Rating:1 star out of 5
The Stars: Jessica Alba, Joel McHale, Jeremy Piven, Alexa Vega, Daryl Sabara, Ricky Gervais, Rowan Blanchard, Mason Cook.
The Story: Retired super-spy Marissa Wilson (Alba), who also happens to be the aunt of Carmen (Vega) and Juni (Sabara) from the first three Spy Kids movies, has comfortably settled into married life with her TV star husband, Wilber (McHale) and their baby girl. Wilber’s children from a previous marriage, Rebecca (Blanchard) and Cecil (Cook) obviously have issues with their new stepmum; the former in particular derives great joy from executing all manner of practical jokes on Marissa.

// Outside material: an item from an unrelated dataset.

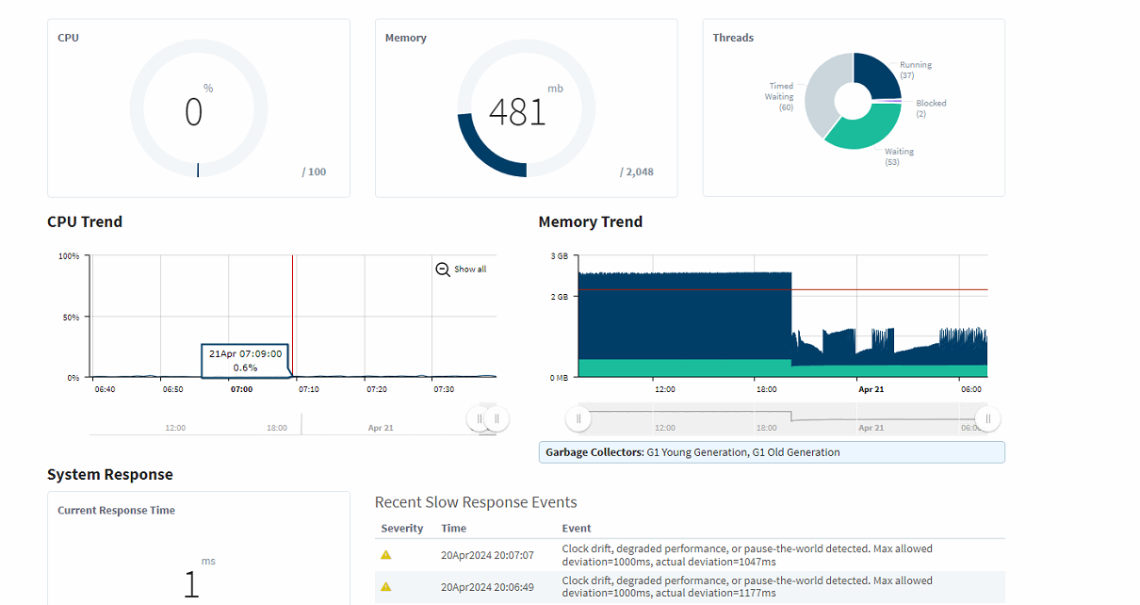Screen dimensions: 1140x605
Task: Click the Show all zoom-out magnifier icon
Action: click(443, 270)
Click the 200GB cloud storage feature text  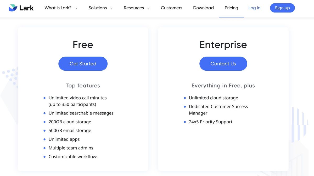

When a former enemy, The Timekeeper (spoiler alert – Piven) threatens to destroy the world by employing a special Armageddon device which speeds up time, Marissa is summoned back to defeat him. Naturally, the kids soon discover their stepmum’s former secret double life and are instantly intrigued. With the help of an animatronic terrier (voice by Gervais), they are all too happy to join in the fight against evil.
Buzz: Aiming to take the cinematic experience to a whole new level, Spy Kids 4 introduces 4D Aromascopic; where audiences are given cards with various numbered smells to be scratched and sniffed when the corresponding numerics are flashed on screen.
inSing.com thinks: Alba has been copping lots of flak for her terrible film roles (plus allegedly being a bad actress), and while she was actually sweetly unoffensive in Good Luck Chuck and The Fantastic Four, one simply has to watch Spy Kids 4 to understand all that hate. Although admittedly it's not so much her lifeless acting, but director Robert Rodriguez's chaotic mess of a plot and lame, pun-filled script that makes this latest (and hopefully last) addition to the series such a pain to sit through.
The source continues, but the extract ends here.